Lakshya (English: Aim) is a 2004 Indian war drama film directed by Farhan Akhtar, starring Hrithik Roshan, Preity Zinta and Sharad Kapoor in the lead roles. Hrithik Roshan plays the role of Lieutenant (later acting Captain) Karan Shergill, who develops from an aimless young man into an army officer. It is a coming-of-age story set against a fictionalized backdrop of the 1999 Kargil War.

Plot[edit]

Karan Shergill (Hrithik Roshan) is a young man from Delhi who has no goal or plans for his future. His father (Boman Irani) is a businessman and his brother is a successful individual living in America. His girlfriend, Romi (Preity Zinta), a student activist and reporter who espouses fashionable causes out of well-meaning sincerity, tells him he needs to find a goal in life. When a friend announces he is going to join the Indian Army, Karan applies to the Indian Military Academy (IMA) as well, despite dissent from his parents.

Karan gets selected into the IMA, although his friend backs out. However, he is undisciplined and unused to life there. He keeps receiving punishments from the training team. Upset, he runs away from the academy, which causes Romi to break up with him. Karan finally comes to terms with his situation and makes his decision. He returns to the IMA, takes his punishment, becomes a focused, disciplined officer cadet and eventually commissions into the Indian Army. Karan is posted to the 3rd battalion of the Punjab Regiment, commanded by Col. Sunil Damle (Amitabh Bachchan). The battalion is stationed in Kargil, Jammu and Kashmir. Karan comes home on leave and finds out that Romi is getting engaged, but is recalled to his battalion due to an outbreak of hostilities in Kargil, and his leave is cut short.
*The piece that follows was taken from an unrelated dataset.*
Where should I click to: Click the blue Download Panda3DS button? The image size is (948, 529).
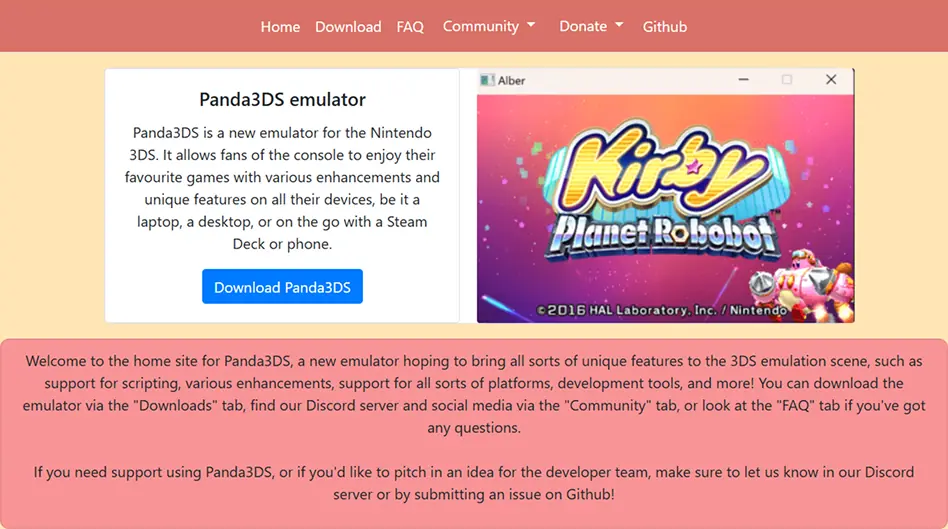click(282, 287)
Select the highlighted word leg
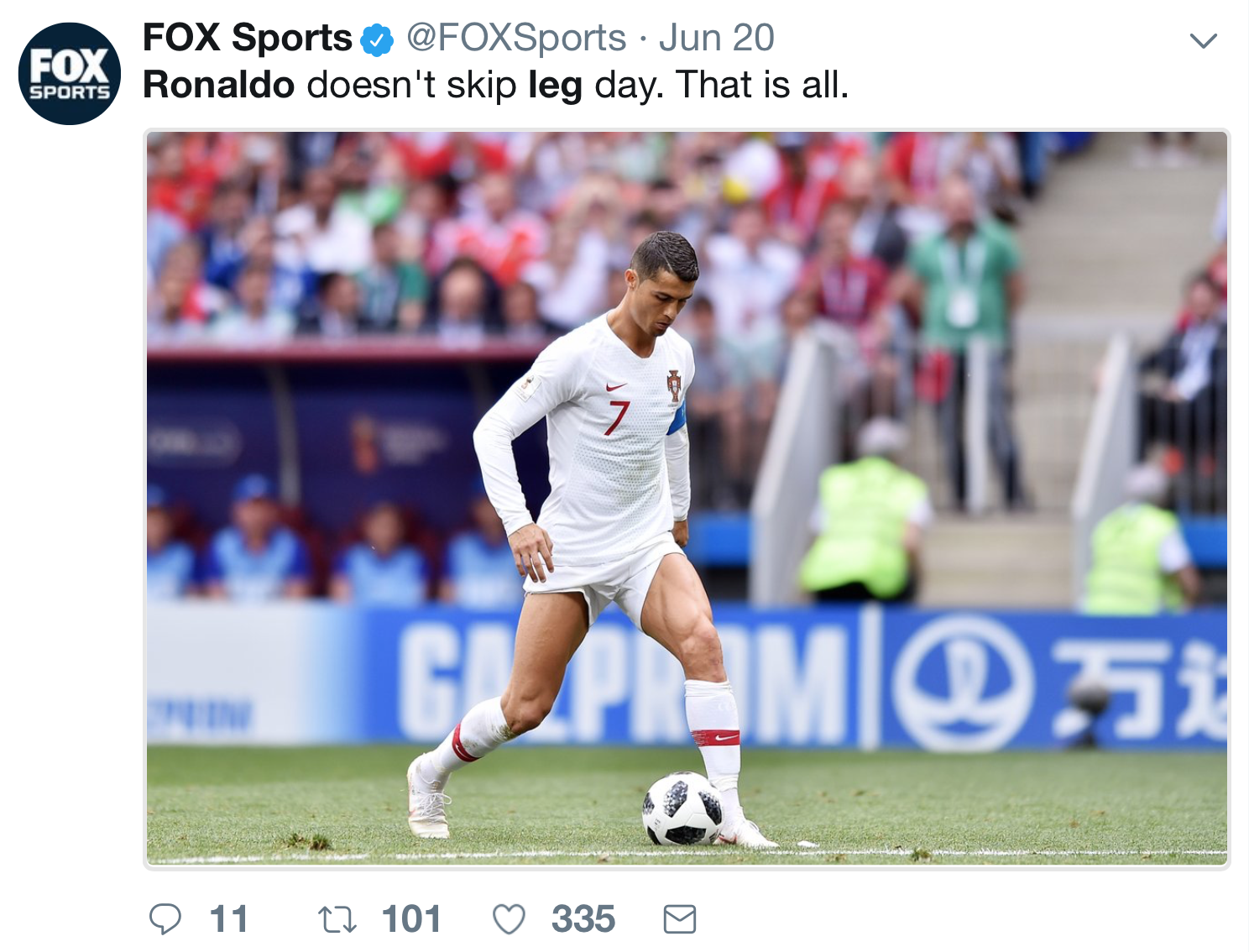This screenshot has width=1249, height=952. pos(557,85)
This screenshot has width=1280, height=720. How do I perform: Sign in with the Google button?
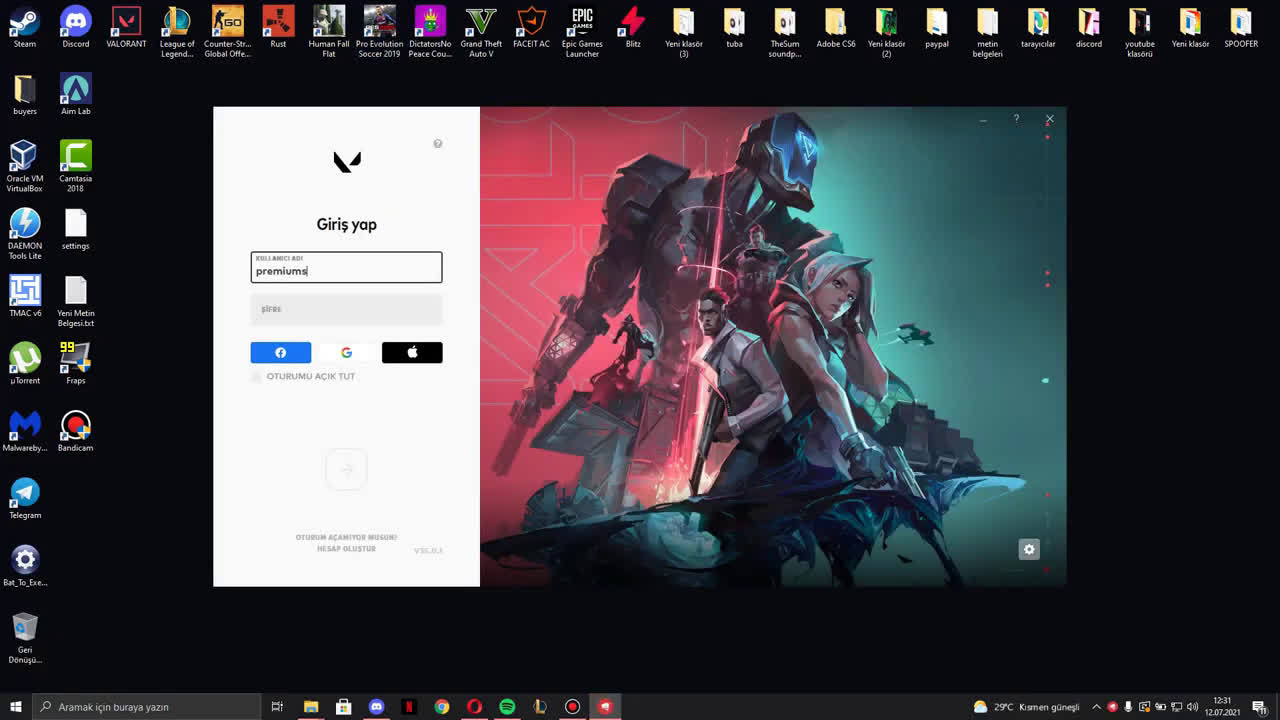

He reports back to his battalion, where he is promoted to the rank of acting Captain. His battalion CO briefs the officers on the latest situation. He reveals that a number of infiltrators have crossed the Line of Control from Pakistan and currently occupy a series of mountain peaks on the Indian side of the border. The battalion has been assigned to secure Point 5179, a crucial vantage point dominating the army's main supply line, the NH1D. The northern side of the mountain is on the Pakistani side of the LoC, the western side has a 1000-foot vertical rock cliff and the southern side has 3km of empty ground with no cover. Therefore, the battalion decides to attack from the eastern side of the mountain. The first part of the assault is successful. The battalion destroys the enemy's screening units with Karan cited for his bravery in saving another officer's life. Meanwhile, Romi gets stationed to Kargil as a war correspondent, where she meets a changed Karan.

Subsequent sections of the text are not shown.